Greek mythology says that humans were originally created with four arms, four legs, and a head with two faces. Fearing their power, Zeus split them into two separate parts, condemning them to spend their lives in search for their other half. Well, I found mine. I told you once that I would never be able to move on, and that I would be here waiting when/if you decided to come back to me, and I still am.

I don’t know where I am going here, what I am supposed to say next.  Will I even have the strength to send this to you? Would I email it? Would I hand-deliver it? Would I send it to you in the mail? Did I write this for myself or did I write this for you, and why now?  So many questions and thoughts run through my mind.  I think about you almost every day. Some days I will see something that reminds me of you, hear a funny joke or a song I know you would like, and wish I could text it to you. See something in a store that screams your name, and know that I could never actually give that to you.  Every few months I flip through an old photo album and look at the pictures of us.  I see that fire in our eyes that we had for each other. I get all warm inside, and a waterfall of emotions overcomes me, I sometimes even cry.  Will I ever be able to love like that again?   I am not sure of the answer to that.  Honestly, I don’t think so.  If I did give you this letter, is it just downright wrong of me to do to a married man? Or would it be wrong to hold in all these feelings and not say a word? I feel that if I held it all in, and didn’t say a word, I would be living a lie. I would never have the honest chance to tell you the truth.  It would bother me until the day that I die, that I never told you my true feelings after all this time.

Now you.. You’re married. You have a union, and bond that supposed to last forever, an eternal promise.
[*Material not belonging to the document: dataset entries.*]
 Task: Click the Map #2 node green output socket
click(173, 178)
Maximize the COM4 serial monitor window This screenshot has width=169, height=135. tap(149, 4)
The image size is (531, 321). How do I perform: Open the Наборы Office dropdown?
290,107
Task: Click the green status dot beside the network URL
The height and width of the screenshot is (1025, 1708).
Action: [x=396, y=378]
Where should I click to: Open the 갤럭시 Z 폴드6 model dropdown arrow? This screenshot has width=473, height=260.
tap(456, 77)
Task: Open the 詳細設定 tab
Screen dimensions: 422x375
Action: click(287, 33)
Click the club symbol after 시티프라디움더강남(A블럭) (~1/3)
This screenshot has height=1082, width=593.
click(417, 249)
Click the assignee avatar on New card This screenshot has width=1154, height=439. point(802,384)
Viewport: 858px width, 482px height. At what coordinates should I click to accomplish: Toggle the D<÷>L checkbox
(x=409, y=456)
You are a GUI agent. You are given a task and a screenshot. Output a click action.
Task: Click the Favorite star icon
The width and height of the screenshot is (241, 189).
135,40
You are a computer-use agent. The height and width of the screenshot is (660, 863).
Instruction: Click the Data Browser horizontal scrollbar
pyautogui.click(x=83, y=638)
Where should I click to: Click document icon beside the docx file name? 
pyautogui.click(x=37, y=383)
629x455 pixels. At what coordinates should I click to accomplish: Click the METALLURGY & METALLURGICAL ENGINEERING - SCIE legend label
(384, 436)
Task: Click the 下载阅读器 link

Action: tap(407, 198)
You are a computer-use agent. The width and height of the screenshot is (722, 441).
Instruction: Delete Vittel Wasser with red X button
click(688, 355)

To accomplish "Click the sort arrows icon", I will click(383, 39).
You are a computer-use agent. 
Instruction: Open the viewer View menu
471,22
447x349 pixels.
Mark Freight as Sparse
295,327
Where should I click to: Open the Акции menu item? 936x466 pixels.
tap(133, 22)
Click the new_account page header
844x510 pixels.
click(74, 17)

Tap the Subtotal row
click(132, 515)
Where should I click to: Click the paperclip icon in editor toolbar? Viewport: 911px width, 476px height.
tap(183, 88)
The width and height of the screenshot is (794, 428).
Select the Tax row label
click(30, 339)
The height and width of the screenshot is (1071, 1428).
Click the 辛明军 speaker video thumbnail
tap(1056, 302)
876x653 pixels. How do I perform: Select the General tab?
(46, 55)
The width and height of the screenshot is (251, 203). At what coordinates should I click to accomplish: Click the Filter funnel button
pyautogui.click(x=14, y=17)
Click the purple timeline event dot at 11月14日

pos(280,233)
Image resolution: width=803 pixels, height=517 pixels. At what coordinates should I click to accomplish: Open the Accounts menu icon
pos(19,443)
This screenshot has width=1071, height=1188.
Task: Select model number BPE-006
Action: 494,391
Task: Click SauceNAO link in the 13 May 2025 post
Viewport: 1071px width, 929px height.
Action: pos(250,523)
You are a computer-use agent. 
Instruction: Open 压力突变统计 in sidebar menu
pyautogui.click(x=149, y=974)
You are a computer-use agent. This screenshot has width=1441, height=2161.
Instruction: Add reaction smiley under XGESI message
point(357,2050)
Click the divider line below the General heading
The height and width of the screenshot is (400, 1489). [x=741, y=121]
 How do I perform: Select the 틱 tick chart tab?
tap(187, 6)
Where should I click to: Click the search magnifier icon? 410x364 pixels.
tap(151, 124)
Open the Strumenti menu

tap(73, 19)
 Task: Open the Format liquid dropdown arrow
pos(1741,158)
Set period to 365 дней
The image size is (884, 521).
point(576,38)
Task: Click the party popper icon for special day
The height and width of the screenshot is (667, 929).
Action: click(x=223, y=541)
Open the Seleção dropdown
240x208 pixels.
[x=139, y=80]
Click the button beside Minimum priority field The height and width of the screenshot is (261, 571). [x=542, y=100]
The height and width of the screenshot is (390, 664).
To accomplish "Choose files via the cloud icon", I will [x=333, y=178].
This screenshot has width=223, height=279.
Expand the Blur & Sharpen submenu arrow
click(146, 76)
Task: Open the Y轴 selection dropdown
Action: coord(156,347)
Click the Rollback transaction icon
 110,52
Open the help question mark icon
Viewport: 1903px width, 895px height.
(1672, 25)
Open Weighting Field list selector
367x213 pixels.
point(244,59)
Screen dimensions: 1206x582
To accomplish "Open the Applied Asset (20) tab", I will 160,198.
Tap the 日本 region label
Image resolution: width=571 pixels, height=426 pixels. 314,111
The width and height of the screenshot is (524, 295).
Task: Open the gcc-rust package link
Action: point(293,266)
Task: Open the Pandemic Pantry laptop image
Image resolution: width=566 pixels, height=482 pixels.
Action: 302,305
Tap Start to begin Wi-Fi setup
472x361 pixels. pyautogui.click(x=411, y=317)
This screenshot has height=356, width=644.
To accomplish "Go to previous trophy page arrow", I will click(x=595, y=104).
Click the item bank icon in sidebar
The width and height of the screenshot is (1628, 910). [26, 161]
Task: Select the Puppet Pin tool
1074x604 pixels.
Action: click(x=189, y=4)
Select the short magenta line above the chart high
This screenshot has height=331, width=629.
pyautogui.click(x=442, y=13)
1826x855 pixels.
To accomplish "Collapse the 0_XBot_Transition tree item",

Do I think this letter will make you leave that? No.  I don’t even expect a response.  I do hope that it reaches into the depths of your soul.  I hope it makes you question your marriage. I hope it makes you think of me at the end of the day. I hope that you dig deep within yourself and think about what you want out of life, and whether or not I could ever be a part of that. I hope you really take in every single word that I have written here for you. I mean every word that is in this letter, because it’s the honest to God truth.

I want a life full of love. A life full of laughter, adventure, excitement and joy.  I want a family, a husband, a big house and a couple dogs.  I want to see the world and all of its beauties. I want nothing more on this planet than to spend every waking day with the person who is my soul mate, be the perfect wife and extraordinary mother. I really, really want to do all of those things with my soul mate, my real soul mate. The one who is on my mind every single day, the one who I truly mesh with. He is the person that I can pick on and he picks right back at me. He is the person who is strong, wise, smart, funny, trustworthy, he is someone who always does the right thing, and never questions his own or my intent.  We trust each other with every aspect of out lives.  We, without a shred of doubt want to hold each other in our arms until we breathe our last breath, that our love is eternal and an everlasting bond that nothing on this earth can shatter.

I want the type of marriage that everyone envies.  We are best friends, we can joke and play, we have an active relationship in a sense that we are good communicators, never question our decisions, always trust that the other is being faithful and honest. We agree on the things we want out of life, and always strive to meet goals within our marriage and ourselves. We can both have time to do things that we enjoy to do by ourselves; like a sport, club, outdoor activity, or anything really.  We take the time to make sure the romance between us never dies, this mean dates, romantic dinner and just doing special things for each other with no reason or cause.

I should stop rambling; do you really care what I want? Do you ignore your true feelings for me?  Do you ever wish, that for just one day that I could be your woman?  Do you ever miss how crazy we were about each other, and how intense it was when we made love?

Please keep this.  Keep it safe, hold it close.  Cherish my brutally spoken words and know that I am being sincere. Know that, without a shred of doubt within my mind, that you are my soul mate.